**Work required:**
In the entries below, find the line with "Home (402, 120)" and the line with "Redakcija (360, 548)". Reproduce those two lines and every line between them exactly, and nothing more.

Start of Block

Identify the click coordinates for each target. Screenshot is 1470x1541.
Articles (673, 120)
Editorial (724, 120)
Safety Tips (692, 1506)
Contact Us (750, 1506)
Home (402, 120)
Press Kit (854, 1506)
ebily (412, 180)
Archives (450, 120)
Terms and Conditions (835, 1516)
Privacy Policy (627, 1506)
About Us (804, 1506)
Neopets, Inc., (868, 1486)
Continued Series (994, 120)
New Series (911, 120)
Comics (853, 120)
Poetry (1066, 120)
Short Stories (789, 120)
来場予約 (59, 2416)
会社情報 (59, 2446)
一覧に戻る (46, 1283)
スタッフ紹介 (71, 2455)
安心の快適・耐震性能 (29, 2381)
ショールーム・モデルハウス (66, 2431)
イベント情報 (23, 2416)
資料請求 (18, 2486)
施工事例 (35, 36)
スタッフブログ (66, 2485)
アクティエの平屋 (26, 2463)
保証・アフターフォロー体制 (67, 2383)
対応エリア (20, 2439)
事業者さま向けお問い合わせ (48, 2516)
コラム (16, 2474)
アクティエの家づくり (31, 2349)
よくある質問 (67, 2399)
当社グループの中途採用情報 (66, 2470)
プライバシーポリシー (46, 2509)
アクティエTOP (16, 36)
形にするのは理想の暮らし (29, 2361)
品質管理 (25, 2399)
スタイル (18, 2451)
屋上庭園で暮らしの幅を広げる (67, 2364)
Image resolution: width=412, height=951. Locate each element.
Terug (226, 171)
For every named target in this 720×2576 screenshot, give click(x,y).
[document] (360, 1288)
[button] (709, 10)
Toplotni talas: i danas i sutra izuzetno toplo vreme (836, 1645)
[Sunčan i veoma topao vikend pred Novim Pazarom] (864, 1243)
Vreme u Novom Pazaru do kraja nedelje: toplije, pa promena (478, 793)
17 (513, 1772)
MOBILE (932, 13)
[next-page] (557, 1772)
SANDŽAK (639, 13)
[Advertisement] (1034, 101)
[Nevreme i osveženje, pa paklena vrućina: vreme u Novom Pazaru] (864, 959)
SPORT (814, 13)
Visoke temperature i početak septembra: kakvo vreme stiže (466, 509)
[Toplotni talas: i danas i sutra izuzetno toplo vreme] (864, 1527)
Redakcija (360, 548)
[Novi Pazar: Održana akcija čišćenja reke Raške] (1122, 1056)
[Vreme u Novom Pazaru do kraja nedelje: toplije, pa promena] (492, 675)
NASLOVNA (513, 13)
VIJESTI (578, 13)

End of Block

**Output:**
Home (402, 120)
Press Kit (854, 1506)
ebily (412, 180)
Archives (450, 120)
Terms and Conditions (835, 1516)
Privacy Policy (627, 1506)
About Us (804, 1506)
Neopets, Inc., (868, 1486)
Continued Series (994, 120)
New Series (911, 120)
Comics (853, 120)
Poetry (1066, 120)
Short Stories (789, 120)
来場予約 (59, 2416)
会社情報 (59, 2446)
一覧に戻る (46, 1283)
スタッフ紹介 (71, 2455)
安心の快適・耐震性能 (29, 2381)
ショールーム・モデルハウス (66, 2431)
イベント情報 (23, 2416)
資料請求 (18, 2486)
施工事例 (35, 36)
スタッフブログ (66, 2485)
アクティエの平屋 (26, 2463)
保証・アフターフォロー体制 (67, 2383)
対応エリア (20, 2439)
事業者さま向けお問い合わせ (48, 2516)
コラム (16, 2474)
アクティエの家づくり (31, 2349)
よくある質問 (67, 2399)
当社グループの中途採用情報 (66, 2470)
プライバシーポリシー (46, 2509)
アクティエTOP (16, 36)
形にするのは理想の暮らし (29, 2361)
品質管理 (25, 2399)
スタイル (18, 2451)
屋上庭園で暮らしの幅を広げる (67, 2364)
Image resolution: width=412, height=951. Locate each element.
Terug (226, 171)
For every named target in this 720×2576 screenshot, give click(x,y).
[document] (360, 1288)
[button] (709, 10)
Toplotni talas: i danas i sutra izuzetno toplo vreme (836, 1645)
[Sunčan i veoma topao vikend pred Novim Pazarom] (864, 1243)
Vreme u Novom Pazaru do kraja nedelje: toplije, pa promena (478, 793)
17 (513, 1772)
MOBILE (932, 13)
[next-page] (557, 1772)
SANDŽAK (639, 13)
[Advertisement] (1034, 101)
[Nevreme i osveženje, pa paklena vrućina: vreme u Novom Pazaru] (864, 959)
SPORT (814, 13)
Visoke temperature i početak septembra: kakvo vreme stiže (466, 509)
[Toplotni talas: i danas i sutra izuzetno toplo vreme] (864, 1527)
Redakcija (360, 548)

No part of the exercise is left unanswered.